Department of Public Health, Graduate School of Medicine, The University of Tokyo, Bunkyo-ku, Tokyo, Japan
Health Services Research and Development Center, University of Tsukuba, Tsukuba, Ibaraki, Japan.
BMJ Open. 2021 Apr 8;11(4):e046959. doi: 10.1136/bmjopen-2020-046959.
Evidence suggests that homeless patients experience worse quality of care and poorer health outcomes across a range of medical conditions. It remains unclear, however, whether differences in care delivery at safety-net versus non-safety-net hospitals explain these disparities. We aimed to investigate whether homeless versus non-homeless adults hospitalised for cardiovascular conditions (acute myocardial infarction (AMI) and stroke) experience differences in care delivery and health outcomes at safety-net versus non-safety-net hospitals.
Cross-sectional study.
Data including all hospital admissions in four states (Florida, Massachusetts, Maryland, and New York) in 2014.
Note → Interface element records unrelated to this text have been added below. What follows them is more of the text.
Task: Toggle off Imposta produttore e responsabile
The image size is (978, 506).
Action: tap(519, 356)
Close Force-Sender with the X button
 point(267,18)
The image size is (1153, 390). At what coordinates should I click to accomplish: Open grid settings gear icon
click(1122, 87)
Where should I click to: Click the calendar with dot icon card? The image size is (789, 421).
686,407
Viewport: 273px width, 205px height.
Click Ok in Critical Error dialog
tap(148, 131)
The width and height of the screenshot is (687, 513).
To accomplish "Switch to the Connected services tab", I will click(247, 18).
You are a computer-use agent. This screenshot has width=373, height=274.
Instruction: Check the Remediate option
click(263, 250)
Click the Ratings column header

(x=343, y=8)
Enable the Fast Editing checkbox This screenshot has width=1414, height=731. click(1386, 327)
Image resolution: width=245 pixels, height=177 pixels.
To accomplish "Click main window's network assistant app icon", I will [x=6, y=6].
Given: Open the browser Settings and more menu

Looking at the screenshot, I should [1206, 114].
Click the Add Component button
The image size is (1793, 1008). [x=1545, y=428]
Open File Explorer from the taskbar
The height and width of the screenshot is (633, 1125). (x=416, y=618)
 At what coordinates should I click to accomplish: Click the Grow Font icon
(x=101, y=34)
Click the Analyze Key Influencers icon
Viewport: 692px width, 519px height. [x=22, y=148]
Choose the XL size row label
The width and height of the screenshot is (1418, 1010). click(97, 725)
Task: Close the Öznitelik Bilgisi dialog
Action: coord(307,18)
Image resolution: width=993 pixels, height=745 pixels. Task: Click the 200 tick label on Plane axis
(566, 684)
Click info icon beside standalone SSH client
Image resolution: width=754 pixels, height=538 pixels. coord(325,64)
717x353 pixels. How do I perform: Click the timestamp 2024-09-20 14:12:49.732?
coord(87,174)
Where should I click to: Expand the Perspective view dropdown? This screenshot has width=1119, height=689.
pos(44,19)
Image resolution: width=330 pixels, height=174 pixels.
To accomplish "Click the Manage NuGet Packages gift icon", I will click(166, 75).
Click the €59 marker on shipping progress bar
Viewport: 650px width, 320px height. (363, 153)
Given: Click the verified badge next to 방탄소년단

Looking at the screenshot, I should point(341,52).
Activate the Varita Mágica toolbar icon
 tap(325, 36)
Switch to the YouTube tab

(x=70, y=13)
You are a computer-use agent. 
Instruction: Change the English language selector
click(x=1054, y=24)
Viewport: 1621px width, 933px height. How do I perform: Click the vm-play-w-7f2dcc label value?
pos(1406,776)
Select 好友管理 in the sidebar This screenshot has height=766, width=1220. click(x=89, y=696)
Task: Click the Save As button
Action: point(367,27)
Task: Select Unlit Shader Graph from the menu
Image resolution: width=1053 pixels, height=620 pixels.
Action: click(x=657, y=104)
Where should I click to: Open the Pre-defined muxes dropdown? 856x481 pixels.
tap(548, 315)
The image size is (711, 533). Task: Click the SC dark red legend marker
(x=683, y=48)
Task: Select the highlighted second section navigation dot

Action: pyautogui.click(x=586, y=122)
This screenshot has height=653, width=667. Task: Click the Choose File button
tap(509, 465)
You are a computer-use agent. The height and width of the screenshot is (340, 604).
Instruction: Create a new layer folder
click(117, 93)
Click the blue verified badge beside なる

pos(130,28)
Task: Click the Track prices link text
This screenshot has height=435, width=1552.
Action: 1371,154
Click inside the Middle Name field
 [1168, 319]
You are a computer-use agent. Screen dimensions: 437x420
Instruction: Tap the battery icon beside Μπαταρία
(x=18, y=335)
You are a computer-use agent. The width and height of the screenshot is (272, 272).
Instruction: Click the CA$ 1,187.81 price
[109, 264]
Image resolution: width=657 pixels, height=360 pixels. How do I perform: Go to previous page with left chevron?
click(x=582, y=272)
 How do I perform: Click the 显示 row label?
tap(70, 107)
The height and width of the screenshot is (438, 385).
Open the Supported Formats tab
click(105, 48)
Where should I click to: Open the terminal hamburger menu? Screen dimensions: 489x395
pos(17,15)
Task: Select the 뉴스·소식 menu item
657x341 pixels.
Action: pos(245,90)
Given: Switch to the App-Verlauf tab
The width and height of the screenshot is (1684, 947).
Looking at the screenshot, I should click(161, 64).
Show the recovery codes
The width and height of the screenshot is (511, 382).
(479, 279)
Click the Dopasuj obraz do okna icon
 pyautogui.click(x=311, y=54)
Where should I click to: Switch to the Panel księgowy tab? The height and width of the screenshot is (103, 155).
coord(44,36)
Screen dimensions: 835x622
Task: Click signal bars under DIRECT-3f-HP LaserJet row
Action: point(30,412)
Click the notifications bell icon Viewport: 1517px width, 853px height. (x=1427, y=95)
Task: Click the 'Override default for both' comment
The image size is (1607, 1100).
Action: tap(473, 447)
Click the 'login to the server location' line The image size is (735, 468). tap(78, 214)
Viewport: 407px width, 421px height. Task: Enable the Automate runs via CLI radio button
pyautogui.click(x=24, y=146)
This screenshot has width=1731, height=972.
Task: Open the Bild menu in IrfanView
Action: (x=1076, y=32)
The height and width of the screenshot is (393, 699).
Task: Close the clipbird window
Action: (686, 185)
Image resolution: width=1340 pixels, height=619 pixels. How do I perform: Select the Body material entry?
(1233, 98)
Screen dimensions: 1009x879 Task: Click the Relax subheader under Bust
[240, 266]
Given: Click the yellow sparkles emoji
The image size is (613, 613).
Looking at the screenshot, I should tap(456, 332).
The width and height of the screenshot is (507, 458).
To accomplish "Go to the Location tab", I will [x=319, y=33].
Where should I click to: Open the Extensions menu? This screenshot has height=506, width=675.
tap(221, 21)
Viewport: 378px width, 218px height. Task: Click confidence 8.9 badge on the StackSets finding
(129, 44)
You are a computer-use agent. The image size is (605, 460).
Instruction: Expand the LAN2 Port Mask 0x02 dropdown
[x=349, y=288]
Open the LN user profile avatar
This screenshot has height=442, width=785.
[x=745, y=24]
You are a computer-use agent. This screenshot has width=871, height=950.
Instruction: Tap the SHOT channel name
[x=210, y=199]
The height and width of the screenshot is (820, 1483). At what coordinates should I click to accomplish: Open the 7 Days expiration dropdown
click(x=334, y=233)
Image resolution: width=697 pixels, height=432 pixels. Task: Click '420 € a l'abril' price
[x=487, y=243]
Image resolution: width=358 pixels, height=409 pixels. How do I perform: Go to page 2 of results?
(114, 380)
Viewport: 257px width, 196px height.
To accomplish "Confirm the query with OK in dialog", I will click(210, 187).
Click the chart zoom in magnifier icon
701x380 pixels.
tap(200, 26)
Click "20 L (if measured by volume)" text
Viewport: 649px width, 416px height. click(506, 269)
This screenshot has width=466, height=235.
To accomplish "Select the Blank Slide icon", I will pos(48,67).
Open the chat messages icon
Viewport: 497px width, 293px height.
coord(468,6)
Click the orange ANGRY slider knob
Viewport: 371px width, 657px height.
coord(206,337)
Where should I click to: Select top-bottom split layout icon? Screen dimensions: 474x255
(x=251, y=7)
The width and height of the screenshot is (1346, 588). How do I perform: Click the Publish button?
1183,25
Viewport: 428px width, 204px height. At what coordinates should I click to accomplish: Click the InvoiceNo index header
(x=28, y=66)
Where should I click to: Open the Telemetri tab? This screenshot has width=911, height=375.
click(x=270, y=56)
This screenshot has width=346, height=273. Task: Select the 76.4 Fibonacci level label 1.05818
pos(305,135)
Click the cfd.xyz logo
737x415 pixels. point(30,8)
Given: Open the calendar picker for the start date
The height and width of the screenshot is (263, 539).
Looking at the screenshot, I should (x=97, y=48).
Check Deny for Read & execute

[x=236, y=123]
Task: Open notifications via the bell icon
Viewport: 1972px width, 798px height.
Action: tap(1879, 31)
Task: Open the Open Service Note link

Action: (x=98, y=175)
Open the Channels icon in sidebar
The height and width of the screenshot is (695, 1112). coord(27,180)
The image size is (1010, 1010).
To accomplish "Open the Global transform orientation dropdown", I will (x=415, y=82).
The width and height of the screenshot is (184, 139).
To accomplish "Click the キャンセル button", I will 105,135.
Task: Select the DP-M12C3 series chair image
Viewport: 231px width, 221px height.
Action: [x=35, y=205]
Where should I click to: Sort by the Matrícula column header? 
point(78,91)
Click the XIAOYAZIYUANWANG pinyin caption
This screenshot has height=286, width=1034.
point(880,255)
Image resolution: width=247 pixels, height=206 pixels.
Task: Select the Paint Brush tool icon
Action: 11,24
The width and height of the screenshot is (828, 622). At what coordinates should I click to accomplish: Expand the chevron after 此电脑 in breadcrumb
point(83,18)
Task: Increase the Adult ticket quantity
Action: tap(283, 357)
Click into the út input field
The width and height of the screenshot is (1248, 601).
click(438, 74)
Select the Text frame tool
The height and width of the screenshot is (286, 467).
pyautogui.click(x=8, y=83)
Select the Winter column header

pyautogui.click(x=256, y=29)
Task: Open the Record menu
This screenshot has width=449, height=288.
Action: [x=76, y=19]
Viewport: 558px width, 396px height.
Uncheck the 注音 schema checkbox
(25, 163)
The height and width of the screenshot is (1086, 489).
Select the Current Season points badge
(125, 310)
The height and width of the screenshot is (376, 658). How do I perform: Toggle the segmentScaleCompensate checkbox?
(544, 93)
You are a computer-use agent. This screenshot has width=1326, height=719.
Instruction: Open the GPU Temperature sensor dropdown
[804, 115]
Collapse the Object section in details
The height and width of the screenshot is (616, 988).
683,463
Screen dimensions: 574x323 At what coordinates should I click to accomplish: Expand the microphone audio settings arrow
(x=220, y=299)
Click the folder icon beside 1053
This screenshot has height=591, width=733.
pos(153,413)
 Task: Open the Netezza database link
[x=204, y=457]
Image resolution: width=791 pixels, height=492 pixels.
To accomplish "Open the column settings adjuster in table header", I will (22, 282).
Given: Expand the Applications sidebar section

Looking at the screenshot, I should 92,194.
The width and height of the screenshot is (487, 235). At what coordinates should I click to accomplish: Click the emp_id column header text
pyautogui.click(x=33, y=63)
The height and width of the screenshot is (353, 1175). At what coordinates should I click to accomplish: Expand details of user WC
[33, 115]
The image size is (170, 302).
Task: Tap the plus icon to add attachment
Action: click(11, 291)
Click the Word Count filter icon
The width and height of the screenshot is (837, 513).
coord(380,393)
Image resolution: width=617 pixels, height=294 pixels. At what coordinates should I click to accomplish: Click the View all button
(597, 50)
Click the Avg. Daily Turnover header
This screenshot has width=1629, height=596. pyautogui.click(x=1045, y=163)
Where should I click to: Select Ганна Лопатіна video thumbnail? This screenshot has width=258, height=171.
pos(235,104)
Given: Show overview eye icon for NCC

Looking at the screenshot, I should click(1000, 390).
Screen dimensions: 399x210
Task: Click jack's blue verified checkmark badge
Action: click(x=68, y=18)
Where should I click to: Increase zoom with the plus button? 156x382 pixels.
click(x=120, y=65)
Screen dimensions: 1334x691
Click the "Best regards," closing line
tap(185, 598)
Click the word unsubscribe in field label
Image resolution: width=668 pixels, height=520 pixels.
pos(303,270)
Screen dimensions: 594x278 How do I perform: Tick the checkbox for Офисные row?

We analysed 167 105 adults aged 18 years or older hospitalised for cardiovascular conditions (age mean=64.5 years; 75 361 (45.1%) women; 2123 (1.3%) homeless hospitalisations) discharged from 348 hospitals.
Risk-adjusted diagnostic and therapeutic procedure and in-hospital mortality, after adjusting for patient characteristics and state and quarter fixed effects.
At safety-net hospitals, homeless adults hospitalised for AMI were less likely to receive coronary angiogram (adjusted OR (aOR), 0.42; 95% CI, 0.36 to 0.50; p<0.001), percutaneous coronary intervention (aOR, 0.52; 95% CI, 0.44 to 0.62; p<0.001) and coronary artery bypass graft (aOR, 0.43; 95% CI, 0.26 to 0.71; p<0.01) compared with non-homeless adults. Homeless patients treated for strokes at safety-net hospitals were less likely to receive cerebral arteriography (aOR, 0.23; 95% CI, 0.16 to 0.34; p<0.001), but were as likely to receive thrombolysis therapy. At non-safety-net hospitals, we found no evidence that the probability of receiving these procedures differed between homeless and non-homeless adults hospitalised for AMI or stroke. Finally, there were no differences in in-hospital mortality rates for homeless versus non-homeless patients at either safety-net or non-safety-net hospitals.
Disparities in receipt of diagnostic and therapeutic procedures for homeless patients with cardiovascular conditions were observed only at safety-net hospitals. However, we found no evidence that these differences influenced in-hospital mortality markedly.
有证据表明,无家可归者在一系列医疗条件下的护理质量和健康结果都更差。然而,尚不清楚在安全网医院和非安全网医院之间,护理提供方面的差异是否解释了这些差异。我们旨在调查因心血管疾病(急性心肌梗死(AMI)和中风)住院的无家可归者与非无家可归者在安全网医院和非安全网医院之间的护理提供和健康结果是否存在差异。
横断面研究。
包括 2014 年四个州(佛罗里达州、马萨诸塞州、马里兰州和纽约州)所有住院患者的数据。
我们分析了 167105 名年龄在 18 岁或以上因心血管疾病(年龄平均=64.5 岁;75361(45.1%)名女性;2123(1.3%)名无家可归者住院)从 348 家医院出院的成年人。
在调整了患者特征以及州和季度固定效应后,对风险调整后的诊断和治疗程序以及院内死亡率进行了评估。
在安全网医院,因 AMI 住院的无家可归成年人接受冠状动脉造影(校正比值比(aOR),0.42;95%CI,0.36 至 0.50;p<0.001)、经皮冠状动脉介入治疗(aOR,0.52;95%CI,0.44 至 0.62;p<0.001)和冠状动脉旁路移植术(aOR,0.43;95%CI,0.26 至 0.71;p<0.01)的可能性低于非无家可归成年人。在安全网医院接受治疗的中风患者接受脑动脉造影(aOR,0.23;95%CI,0.16 至 0.34;p<0.001)的可能性较低,但接受溶栓治疗的可能性相同。在非安全网医院,我们没有发现无家可归者和非无家可归者因 AMI 或中风住院接受这些治疗的可能性有差异。最后,在安全网或非安全网医院,无家可归患者与非无家可归患者的院内死亡率均无差异。
仅在安全网医院观察到无家可归者心血管疾病患者接受诊断和治疗的差异。然而,我们没有发现这些差异明显影响院内死亡率的证据。